NCAA investigators didn't uncover enough evidence to substantiate the most serious charge against the Illini: that assistant coach Jimmy Collins offered recruit Deon Thomas $80,000 and a Chevrolet Blazer to sign with Illinois. But they did find, among other violations, that three Illini players purchased cars, without "meaningful credit information," at an auto dealership owned by an Illinois booster; that Illini coaches arranged for recruits to get tickets to the 1989 NCAA basketball tournament; and that there was a "lack of institutional control" of the program. The main findings against Missouri were that it had awarded a scholarship to an academically ineligible recruit, P.J. Mays, and that assistant coach Bob Sundvold had arranged for the university to buy Mays a plane ticket.

Questions on the material =
1. Translate this sentence from the passage on the NCAA findings into Spanish: "The main findings against Missouri were that it had awarded a scholarship to an academically ineligible recruit, P.J. Mays, and that assistant coach Bob Sundvold had arranged for the university to buy Mays a plane ticket."
2. Pick up the passage on the NCAA findings against Illinois and Missouri right after its last sentence and keep it going.

Listed records =

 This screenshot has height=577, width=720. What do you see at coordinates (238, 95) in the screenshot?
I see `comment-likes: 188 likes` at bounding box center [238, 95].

...

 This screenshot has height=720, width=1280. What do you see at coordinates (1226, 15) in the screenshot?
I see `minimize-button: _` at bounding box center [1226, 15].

Results =
1. Las principales conclusiones contra Missouri fueron que había otorgado una beca a un recluta académicamente no elegible, P.J. Mays, y que el entrenador asistente Bob Sundvold había gestionado que la universidad le comprara a Mays un boleto de avión.

2.
Predictably, representatives of both programs called the NCAA punishment too harsh. Collins said of the penalties assessed to the Illini, "I don't know if it was because we were too honest [in cooperating with the NCAA]." Illinois's athletic department has now been sanctioned three times in the last six years (the previous two actions were against the football program). "Too honest" is a description it need not worry about for a while.
In the wake of Canadian sprinter Ben Johnson's suspension for testing positive for anabolic steroids at the 1988 Summer Olympics, there was hope that track and field athletes would learn from his sorry example. And perhaps some did.
Yet last week, barely a month after Johnson regained his eligibility, the International Amateur Athletic Federation (IAAF), track and field's governing body, announced that two of the U.S.'s biggest stars, Randy Barnes and Butch Reynolds, the world-record holders in the shot put and the 400-meter run, respectively, had tested positive for steroids. The IAAF said that Barnes's urine sample, taken at a meet in Malmo, Sweden, on Aug. 7, contained methyltestosterone, and that Reynolds's sample, taken five days later at a meet in Monte Carlo, had nandrolone in it. Both athletes were suspended for two years, which would keep them out of the 1992 Summer Olympics. Barnes and Reynolds maintain their innocence—as did Johnson—and have appealed the suspensions.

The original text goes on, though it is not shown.